Figure 8 shows the density profiles of the tested panels. The average panel densities are 756 kg m⁻³, 747 kg m⁻³, 748 kg m⁻³, 758 kg m⁻³, and 743 kg m⁻³ for variants with a PCM content of 0%, 5%, 10%, 30%, and 50%. All considered variants showed U-shaped density profiles; however, in the case of the variant with a PCM share of 50%, the shape is flatter, and there is no visible density of layers at the panel surface. In the outer layers, the density of the boards was approximately 900 kg m⁻³ for the variants with 30% and 50% PCM, while for the remaining variants, the density at the board surfaces was close to 1000 kg m⁻³. In the center of the boards, their densities showed the lowest values, reaching approximately 600 kg m⁻³ for the variants with 0%, 5%, and 10% PCM, while for the variants with 30% and 50% PCM, these values were approximately 700 kg m⁻³ and 800 kg m⁻³, respectively.
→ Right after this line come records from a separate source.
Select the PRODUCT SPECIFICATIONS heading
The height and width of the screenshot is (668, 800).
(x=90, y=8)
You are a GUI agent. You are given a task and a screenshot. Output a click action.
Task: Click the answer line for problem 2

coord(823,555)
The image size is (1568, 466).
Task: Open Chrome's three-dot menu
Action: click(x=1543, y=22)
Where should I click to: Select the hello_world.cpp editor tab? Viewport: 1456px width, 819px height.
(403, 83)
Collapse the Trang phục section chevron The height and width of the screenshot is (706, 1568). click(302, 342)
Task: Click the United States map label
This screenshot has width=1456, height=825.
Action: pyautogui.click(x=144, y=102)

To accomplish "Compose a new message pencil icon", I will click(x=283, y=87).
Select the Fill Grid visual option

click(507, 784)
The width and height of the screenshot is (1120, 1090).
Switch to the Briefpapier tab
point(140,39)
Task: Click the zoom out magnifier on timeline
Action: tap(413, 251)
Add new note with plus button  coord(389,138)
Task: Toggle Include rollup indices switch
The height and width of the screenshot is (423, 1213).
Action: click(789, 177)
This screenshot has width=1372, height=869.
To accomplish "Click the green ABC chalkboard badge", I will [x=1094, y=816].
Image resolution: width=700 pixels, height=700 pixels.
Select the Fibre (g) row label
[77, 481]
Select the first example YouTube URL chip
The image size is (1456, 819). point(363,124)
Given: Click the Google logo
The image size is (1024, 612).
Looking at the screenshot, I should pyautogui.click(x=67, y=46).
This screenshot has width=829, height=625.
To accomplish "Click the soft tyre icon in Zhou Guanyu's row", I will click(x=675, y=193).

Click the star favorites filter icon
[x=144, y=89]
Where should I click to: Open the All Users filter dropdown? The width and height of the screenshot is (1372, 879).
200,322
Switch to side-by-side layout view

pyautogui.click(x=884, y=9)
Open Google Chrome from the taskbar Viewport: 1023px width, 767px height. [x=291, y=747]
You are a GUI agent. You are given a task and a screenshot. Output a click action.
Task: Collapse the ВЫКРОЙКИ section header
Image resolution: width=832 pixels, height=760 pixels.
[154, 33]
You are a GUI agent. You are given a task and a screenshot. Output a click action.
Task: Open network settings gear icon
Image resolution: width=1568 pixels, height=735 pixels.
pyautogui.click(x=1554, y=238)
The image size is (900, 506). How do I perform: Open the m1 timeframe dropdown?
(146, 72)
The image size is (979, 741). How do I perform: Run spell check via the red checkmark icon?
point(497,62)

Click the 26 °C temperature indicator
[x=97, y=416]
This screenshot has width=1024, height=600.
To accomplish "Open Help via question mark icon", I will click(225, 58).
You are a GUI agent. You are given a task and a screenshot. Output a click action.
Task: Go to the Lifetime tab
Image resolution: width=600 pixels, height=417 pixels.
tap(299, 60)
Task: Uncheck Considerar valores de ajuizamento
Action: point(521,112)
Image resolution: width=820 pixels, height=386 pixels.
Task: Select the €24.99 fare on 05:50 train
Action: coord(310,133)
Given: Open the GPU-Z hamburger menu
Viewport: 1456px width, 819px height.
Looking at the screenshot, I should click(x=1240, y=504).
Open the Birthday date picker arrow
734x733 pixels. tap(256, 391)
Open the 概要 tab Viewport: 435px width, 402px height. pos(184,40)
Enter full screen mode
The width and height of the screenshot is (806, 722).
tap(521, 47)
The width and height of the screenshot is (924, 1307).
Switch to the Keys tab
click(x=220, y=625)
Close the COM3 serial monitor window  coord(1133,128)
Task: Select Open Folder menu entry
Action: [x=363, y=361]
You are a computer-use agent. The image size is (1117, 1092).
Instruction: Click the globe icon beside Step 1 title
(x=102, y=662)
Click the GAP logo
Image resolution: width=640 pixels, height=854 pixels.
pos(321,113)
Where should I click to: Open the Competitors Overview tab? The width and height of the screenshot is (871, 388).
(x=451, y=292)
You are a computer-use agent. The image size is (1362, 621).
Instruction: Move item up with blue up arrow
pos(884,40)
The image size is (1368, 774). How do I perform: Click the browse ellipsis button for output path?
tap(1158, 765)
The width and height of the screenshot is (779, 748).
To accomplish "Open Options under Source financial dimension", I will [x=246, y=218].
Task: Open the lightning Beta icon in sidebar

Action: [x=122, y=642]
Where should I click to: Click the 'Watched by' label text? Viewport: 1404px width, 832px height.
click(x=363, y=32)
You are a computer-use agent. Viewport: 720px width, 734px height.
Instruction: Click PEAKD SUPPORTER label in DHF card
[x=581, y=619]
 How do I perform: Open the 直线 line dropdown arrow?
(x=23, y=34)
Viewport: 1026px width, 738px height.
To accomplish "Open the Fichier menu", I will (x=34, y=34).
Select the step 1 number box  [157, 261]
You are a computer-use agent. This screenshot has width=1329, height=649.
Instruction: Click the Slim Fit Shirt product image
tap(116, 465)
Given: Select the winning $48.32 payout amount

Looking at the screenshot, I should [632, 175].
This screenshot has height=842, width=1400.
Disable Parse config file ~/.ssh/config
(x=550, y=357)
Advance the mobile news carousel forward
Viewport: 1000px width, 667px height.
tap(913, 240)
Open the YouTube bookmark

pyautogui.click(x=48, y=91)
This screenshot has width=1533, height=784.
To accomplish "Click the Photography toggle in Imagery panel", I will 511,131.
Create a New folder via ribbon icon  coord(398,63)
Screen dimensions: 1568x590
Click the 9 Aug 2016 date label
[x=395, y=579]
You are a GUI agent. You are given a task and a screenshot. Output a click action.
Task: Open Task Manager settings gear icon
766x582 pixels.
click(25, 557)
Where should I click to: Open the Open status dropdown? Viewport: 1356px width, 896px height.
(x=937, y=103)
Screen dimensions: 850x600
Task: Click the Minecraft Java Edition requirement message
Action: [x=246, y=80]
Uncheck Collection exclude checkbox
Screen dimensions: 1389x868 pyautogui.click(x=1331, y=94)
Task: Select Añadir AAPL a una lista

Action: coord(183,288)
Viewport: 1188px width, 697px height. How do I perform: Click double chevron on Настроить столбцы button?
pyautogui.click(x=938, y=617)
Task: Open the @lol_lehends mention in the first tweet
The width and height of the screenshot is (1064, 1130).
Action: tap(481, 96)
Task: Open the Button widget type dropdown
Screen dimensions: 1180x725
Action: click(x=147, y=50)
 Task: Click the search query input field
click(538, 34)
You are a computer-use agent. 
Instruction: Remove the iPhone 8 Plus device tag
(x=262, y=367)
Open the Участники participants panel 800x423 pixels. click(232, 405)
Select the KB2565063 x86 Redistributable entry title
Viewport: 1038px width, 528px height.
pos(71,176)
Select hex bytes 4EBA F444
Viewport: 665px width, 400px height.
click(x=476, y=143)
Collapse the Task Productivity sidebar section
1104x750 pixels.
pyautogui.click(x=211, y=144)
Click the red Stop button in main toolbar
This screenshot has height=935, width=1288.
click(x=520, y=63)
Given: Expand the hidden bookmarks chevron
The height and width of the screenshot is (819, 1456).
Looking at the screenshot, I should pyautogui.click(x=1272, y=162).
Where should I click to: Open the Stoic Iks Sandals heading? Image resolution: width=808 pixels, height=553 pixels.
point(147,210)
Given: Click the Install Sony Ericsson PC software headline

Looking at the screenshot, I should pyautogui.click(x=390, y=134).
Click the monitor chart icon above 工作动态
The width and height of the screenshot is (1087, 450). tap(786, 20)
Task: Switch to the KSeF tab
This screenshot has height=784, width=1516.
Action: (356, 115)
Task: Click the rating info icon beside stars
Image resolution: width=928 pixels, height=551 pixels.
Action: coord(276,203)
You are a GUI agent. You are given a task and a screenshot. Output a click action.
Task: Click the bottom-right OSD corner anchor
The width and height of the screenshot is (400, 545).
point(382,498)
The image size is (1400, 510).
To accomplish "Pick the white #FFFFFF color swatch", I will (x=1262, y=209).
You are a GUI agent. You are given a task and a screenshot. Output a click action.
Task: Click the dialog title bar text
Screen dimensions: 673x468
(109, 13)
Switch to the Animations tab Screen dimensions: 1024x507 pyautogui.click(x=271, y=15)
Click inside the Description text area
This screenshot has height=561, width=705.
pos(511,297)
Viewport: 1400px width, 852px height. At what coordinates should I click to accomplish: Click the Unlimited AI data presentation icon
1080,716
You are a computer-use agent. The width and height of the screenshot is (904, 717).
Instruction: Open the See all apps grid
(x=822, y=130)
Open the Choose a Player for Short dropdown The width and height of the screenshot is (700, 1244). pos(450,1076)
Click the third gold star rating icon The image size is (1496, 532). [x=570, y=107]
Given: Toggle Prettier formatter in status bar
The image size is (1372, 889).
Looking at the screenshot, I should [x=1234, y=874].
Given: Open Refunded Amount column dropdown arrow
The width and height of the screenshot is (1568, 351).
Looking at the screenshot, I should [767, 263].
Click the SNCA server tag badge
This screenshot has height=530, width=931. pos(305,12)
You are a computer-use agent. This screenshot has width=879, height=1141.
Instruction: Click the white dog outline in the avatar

As confirmed by the study [65], the shape of a commercial MDF board resembles the density profiles acquired in this study, except for the variant containing 50% PCM, which deviates from the typical density profile of MDF. The density distribution through the thickness of MDF panels exhibits a notable correlation with the thickness swelling rate, internal bond strength, and static bending strength [55].

4. Conclusions

This study aimed to present the technology for producing thermally active MDF boards for interior applications. Based on the results obtained, it was shown that boards with the addition of powder PCM at the level of 50% do not meet the requirements set by European Standards for MDF boards for internal use regarding mechanical properties. It was noticed that an increase in the share of PCM in the plates translates into a decrease in the MOR, MOR, IB, and SWR values. In the case of WA, increased absorption was noticed with an increase in the PCM share; however, in the case of TS, only variants with 30% and 50% PCM content met the requirements of European Standards, while the remaining variants showed TS values that were too high. In the case of thermal properties, a positive effect of increasing the share of PCM in the boards was noticed, and the best results were obtained for the variant with a PCM share of 50%. Considering all the examined physical and mechanical properties, the ideal PCM content in MDF panels is 28%. In this case, MDF panels can successfully be used as material for furniture production, consistent with their original purpose. This study is innovative due to the combination of phase change materials with fiberboard for interior furnishing, using simple technology for producing boards for the furniture industry. This is a unique method, and with carefully chosen PCM amounts, it might be future proof. Such wood-based composites could perform as a good solution for furniture in offices and workspaces, providing better conditions by capturing and releasing heat, enabling more convenient usage of rooms. Therefore, it is worthwhile to continue developing the technology. The further attempts will be directed to optimize the panel’s properties to avoid “bottleneck” features, for example, in the case of mechanical properties. A crucial task to optimize may also be the technique and location of the phase change materials to the composites.